«Si l'on compare à 2018, le nombre de signalements s’est maintenu de même que le nombre de colonies et de sites identifiés. La différence, c’est que cette année, nous avons fait affaire avec l’équipe régionale qui est venue nous aider à éliminer les plants. Comme ça, on a été en mesure d’en enlever davantage», a souligné la directrice générale de l’Organisme de bassin versant (OBV) de la zone du Chêne, Marie-Andrée Boisvert.
Il faut dire que pour être efficace, l’arrachage de la plante doit se faire de façon manuelle et les personnes qui y travaillent doivent être habillées en conséquence afin de ne pas être brûlées par la sève.
Des suivis des sites identifiés à Val-Alain, Sainte-Croix, Lotbinière, Saint-Antoine-de-Tilly et Saint-Narcisse-de-Beaurivage cette année ainsi que ceux qui l’ont été l’année dernière seront effectués à l’été 2020.
Marie-Andrée Boisvert précise que la collaboration de la population est également a été très importante dans la réussite de l’opération de l’été dernier. «Ce sont les citoyens qui appellent les municipalités. Ils sont nos yeux sur le terrain. On a eu beaucoup d’appels et de mentions cette année.»
Il s’agit de la deuxième année de trois de l’Offensive régionale de lutte à la berce du Caucase en Chaudière-Appalaches. Cette intervention est parrainée par le Comité de bassin versant de la rivière Chaudière (COBARIC). L’année dernière, plus de 70 colonies avaient été éliminées sur tout le territoire de la Chaudière-Appalaches.
L’offensive ne consiste pas uniquement à arracher les plants. Il y a aussi un volet de formation des employés municipaux et un autre de sensibilisation de la population. À la fin du plan, en 2021, Marie-Andrée Boisvert estime que la communauté devrait avoir en main tous les outils nécessaires pour poursuivre la lutte contre la propagation de cette plante envahissante.
Depuis le début de l’opération, en 2018, ce sont plus de 25 000 plants qui ont été arrachés.
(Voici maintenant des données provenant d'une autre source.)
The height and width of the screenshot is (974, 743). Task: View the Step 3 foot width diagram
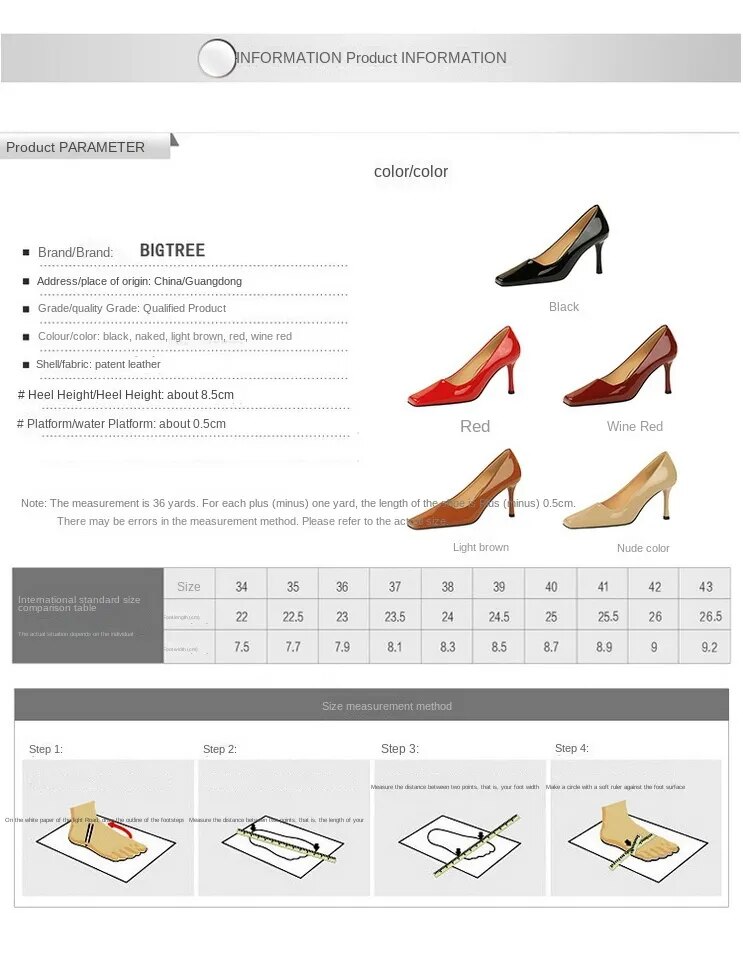(x=460, y=827)
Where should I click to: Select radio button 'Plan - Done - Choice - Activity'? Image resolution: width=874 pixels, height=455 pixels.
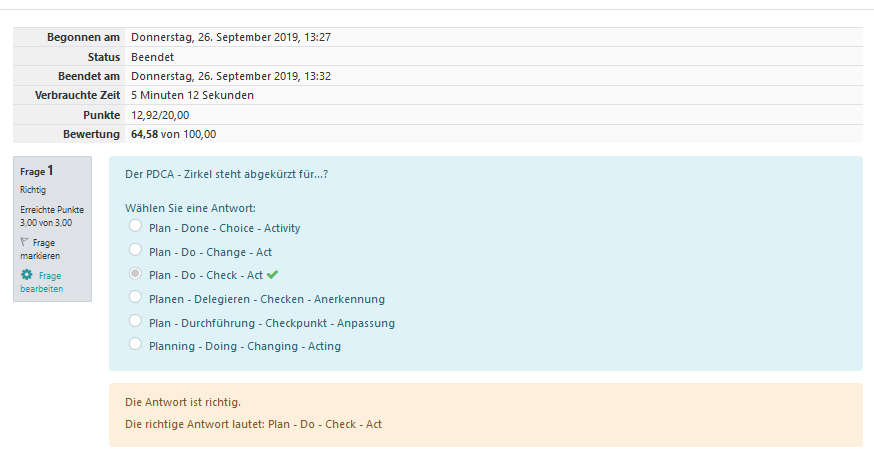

L’OBV du Chêne prévoit que l’année prochaine, ils devraient en arracher autant, sinon plus, que cette année.
Plante toxique
La sève de la berce du Caucase est liquide et contient des toxines activées par la lumière qui rendent la peau très sensible au soleil. Elle est incolore et inodore. Une exposition à la lumière peut causer des brûlures à la peau après être entrée en contact avec la sève.
La plante peut mesurer de 2 à 5 mètres de hauteur, ses feuilles peuvent atteindre 1,5 mètre de largeur et 3 mètres de longueur. Les fleurs blanches poussent sur une tige formant des ensembles en forme d’ombrelles. Ces dernières peuvent avoir un diamètre de 25 à 50 cm.